§ **Explore the material**
a: In the post about the memoir Wild, copy word for word the part that opens with the words containing "Cheryl Strayed writes" and closes with "needs to grieve.".
b: Pick up the post about the memoir Wild right after its last sentence and keep writing it.

§ **Text provided**
Start of Block

“There’s no way to know what makes one thing happen and not another. What leads to what. What destroys what. What causes what to flourish or die or take another course.”
— Wild: From Lost to Found on the Pacific Crest Trail, Cheryl Strayed
Wild is without a doubt my favorite memoir. I love its grittiness, its recklessness. I love that it doesn’t give simple explanations for complex truths.
Sometimes people die. Sometimes our marriages end in divorce. Sometimes it’s our fault. Sometimes the road not taken is the road that would lead you home. Sometimes home is the open road. Sometimes home is nowhere. Sometimes it’s a place deep inside you: dark and irrevocable and mysterious.
Sometimes home is the open road. Sometimes home is nowhere. Sometimes it’s a place deep inside you: dark and irrevocable and mysterious.
Cheryl Strayed writes unapologetically about the worst (and arguably the best) time in her life. After losing her mother less than a month after her lung cancer diagnosis, she becomes unmoored. Her mother was her anchor. Her marriage ends and her life as it exists doesn’t give her the space she needs to grieve.
Having no clear path forward, she forges one herself. This may sound corny, but sometimes you have to have a clean break to let the light in. She decides to hike the Pacific Crest Trail, alone. 1,100 miles from the Mojave Desert to the Bridge of the Gods into Washington State. She had never hiked before. We can probably alter the idiom “Go big or go home in Cheryl’s case to “Go big to go home,” home being the place where you can finally breathe free.
This may sound corny, but sometimes you have to have a clean break to let the light in.

Wild was Oprah’s first pick for Oprah’s Book Club 2.0 and spent 52 weeks on the NPR Hardcover Nonfiction Bestseller List. In 2014, through her production company Pacific Standard, Reese Witherspoon produced the film adaptation of Wild with Jean-Marc Vallée as the director and Nick Horby, the novelist, as the screenwriter. Her mother was played by Academy Award-winning actress Laura Dern. Both Witherspoon and Dern received Oscar nominations for their roles in the film.
Since Cheryl Strayed is one of the most quotable writers on the planet, I feel like it’s only appropriate to end with a (longer) quote of hers that’s imprinted itself indelibly on my soul.

End of Block

§ **Saved items**
Start of Block

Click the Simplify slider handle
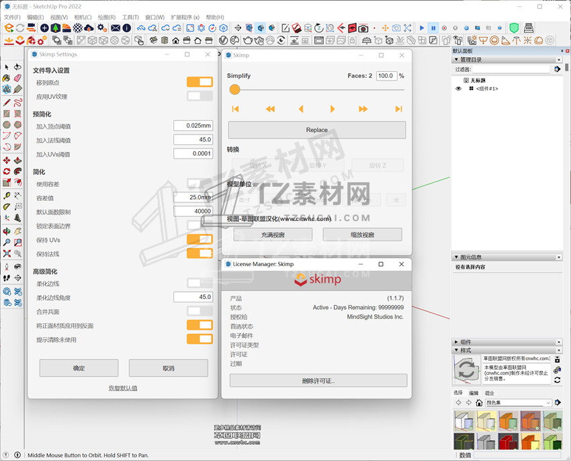point(234,89)
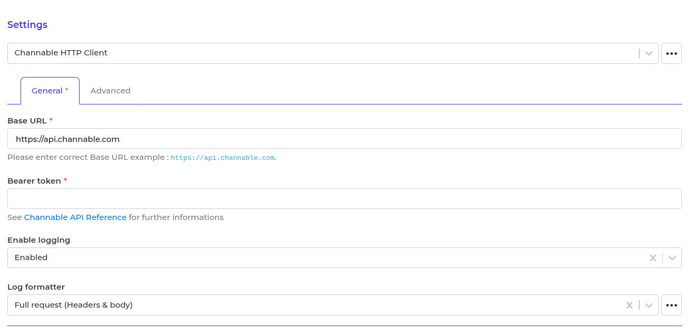Open options menu beside Channable HTTP Client
The width and height of the screenshot is (693, 334).
tap(671, 53)
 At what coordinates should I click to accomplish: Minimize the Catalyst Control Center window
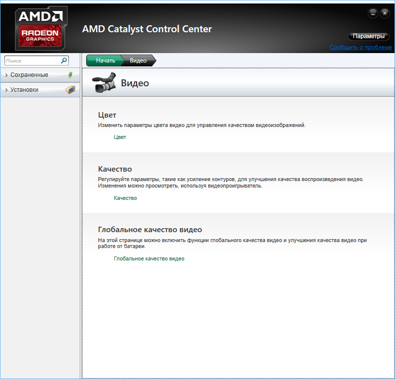tap(373, 13)
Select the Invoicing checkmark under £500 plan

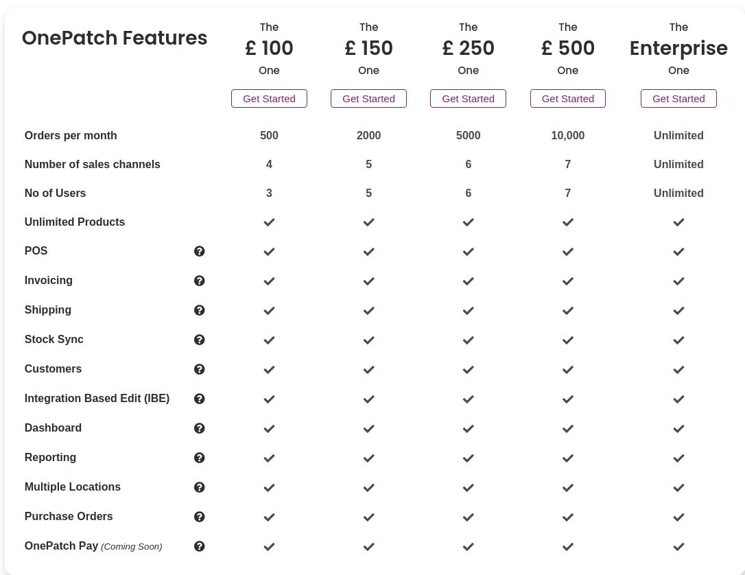point(568,281)
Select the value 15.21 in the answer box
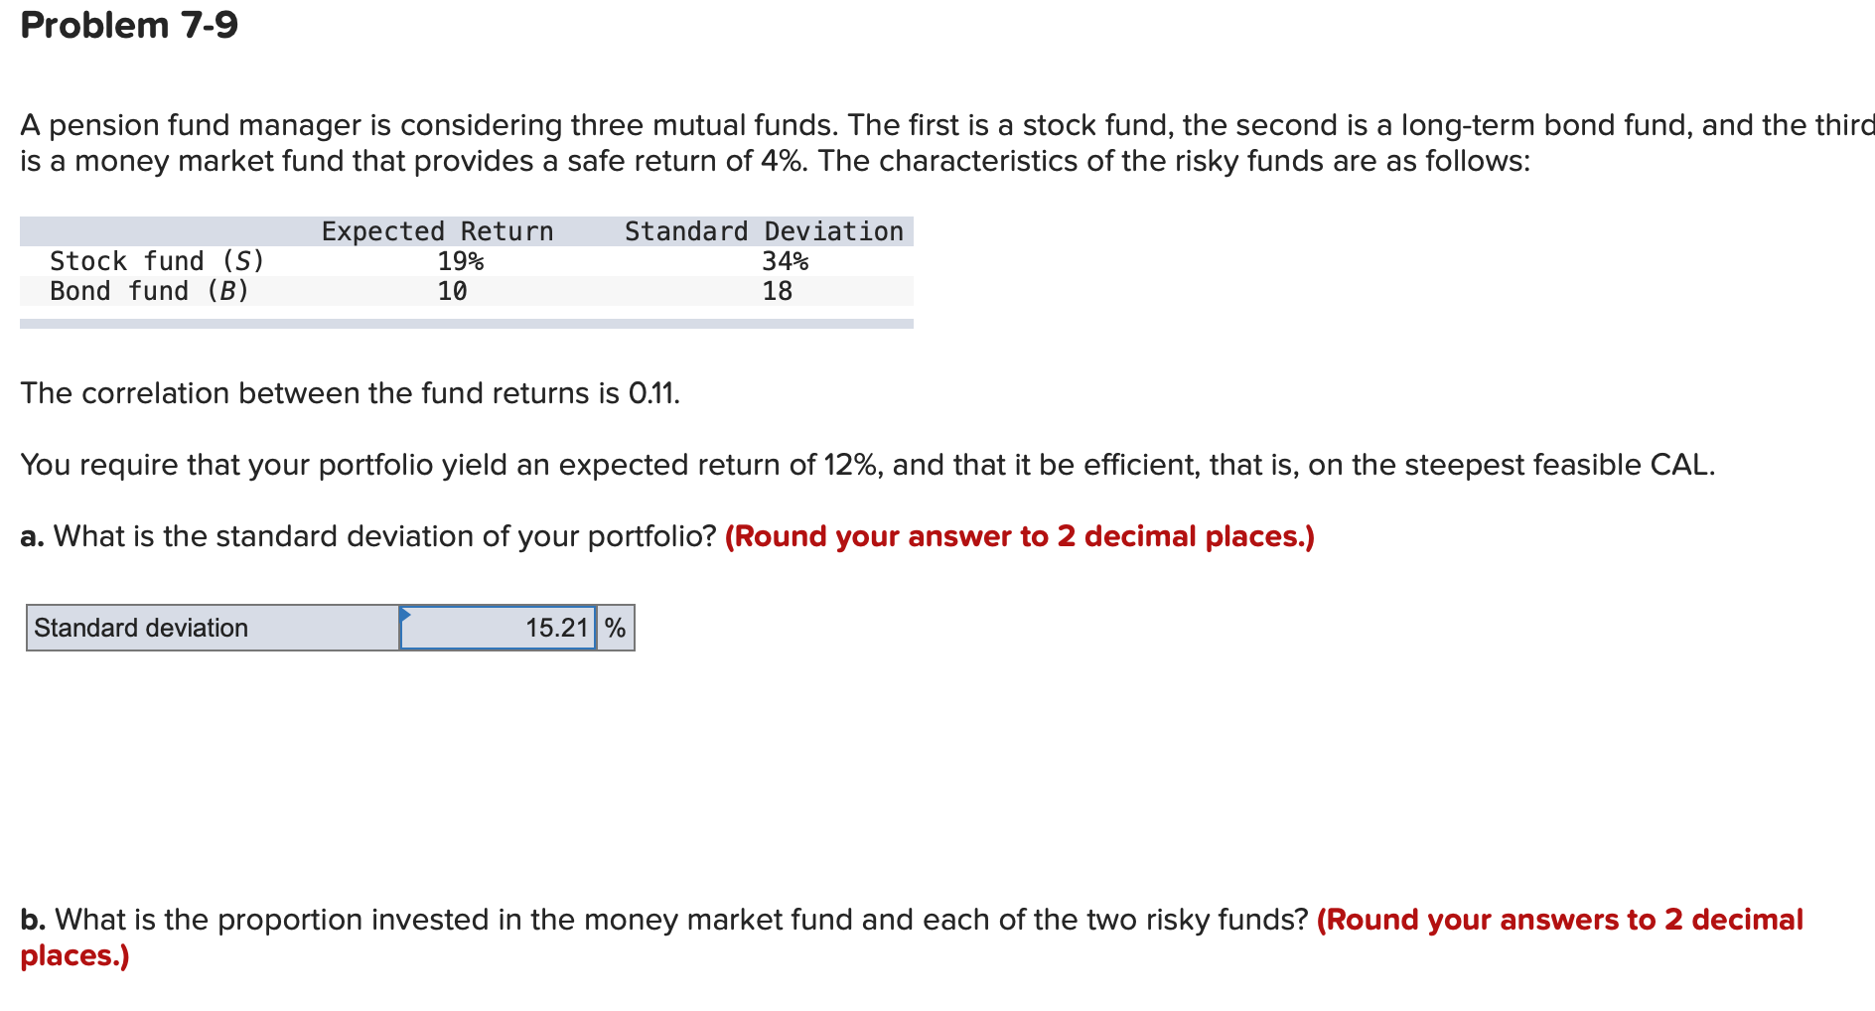 pos(555,627)
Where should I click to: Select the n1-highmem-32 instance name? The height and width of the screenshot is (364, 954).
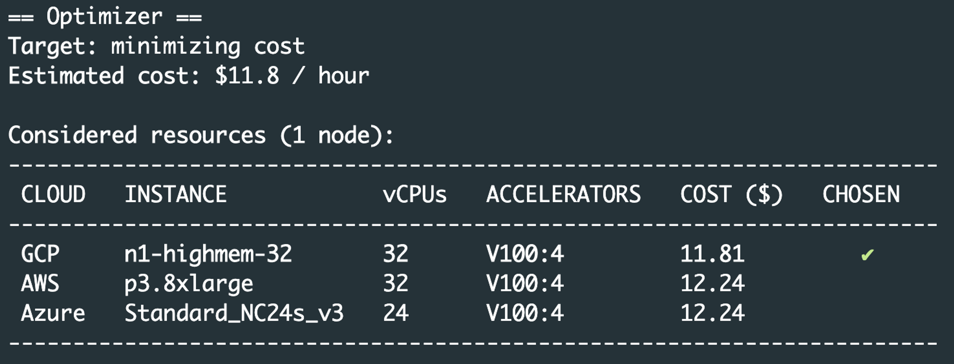click(x=208, y=254)
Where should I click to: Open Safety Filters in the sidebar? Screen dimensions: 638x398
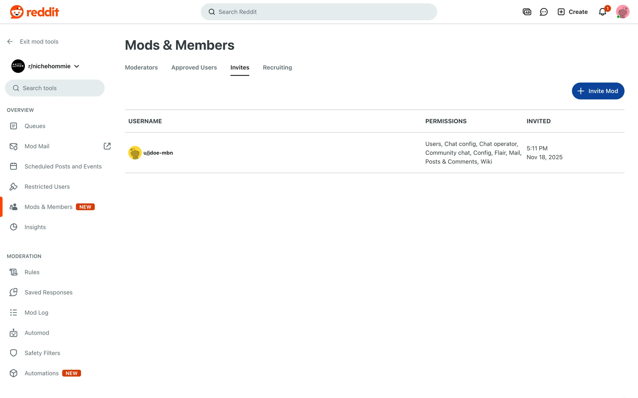tap(42, 353)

End of Block

§ **Exercise answers**
a:
Cheryl Strayed writes unapologetically about the worst (and arguably the best) time in her life. After losing her mother less than a month after her lung cancer diagnosis, she becomes unmoored. Her mother was her anchor. Her marriage ends and her life as it exists doesn’t give her the space she needs to grieve.

b:
“What if I forgave myself? I thought. What if I forgave myself even though I’d done something I shouldn’t have? What if I was a liar and a cheat and there was no excuse for what I’d done other than because it was what I wanted and needed to do? What if I was sorry, but if I could go back in time I wouldn’t do anything differently than I had done? What if I’d actually wanted to fuck every one of those men? What if heroin taught me something? What if yes was the right answer instead of no? What if what made me do all those things everyone thought I shouldn’t have done was what also had got me here? What if I was never redeemed? What if I already was?”
— Wild: From Lost to Found on the Pacific Crest Trail, Cheryl Strayed
God, those last two sentences just speak to me: What if I was never redeemed? What if I already was? Our culture has such an unhealthy obsession with redemption narratives, redemption arcs. Like we’re all a bunch of derelicts needing to be scolded into submission. Submission is just a word that means you’ve relinquished your power to someone else. And no one else can guard your power like you can. Own it.
Submission is just a word that means you’ve relinquished your power to someone else. And no one else can guard your power like you can. Own it.
I’m such a liar, saying I was going to end on that quote. Oh well. This is my blog and I’ll do what I like. Wild is available to purchase wherever books are sold.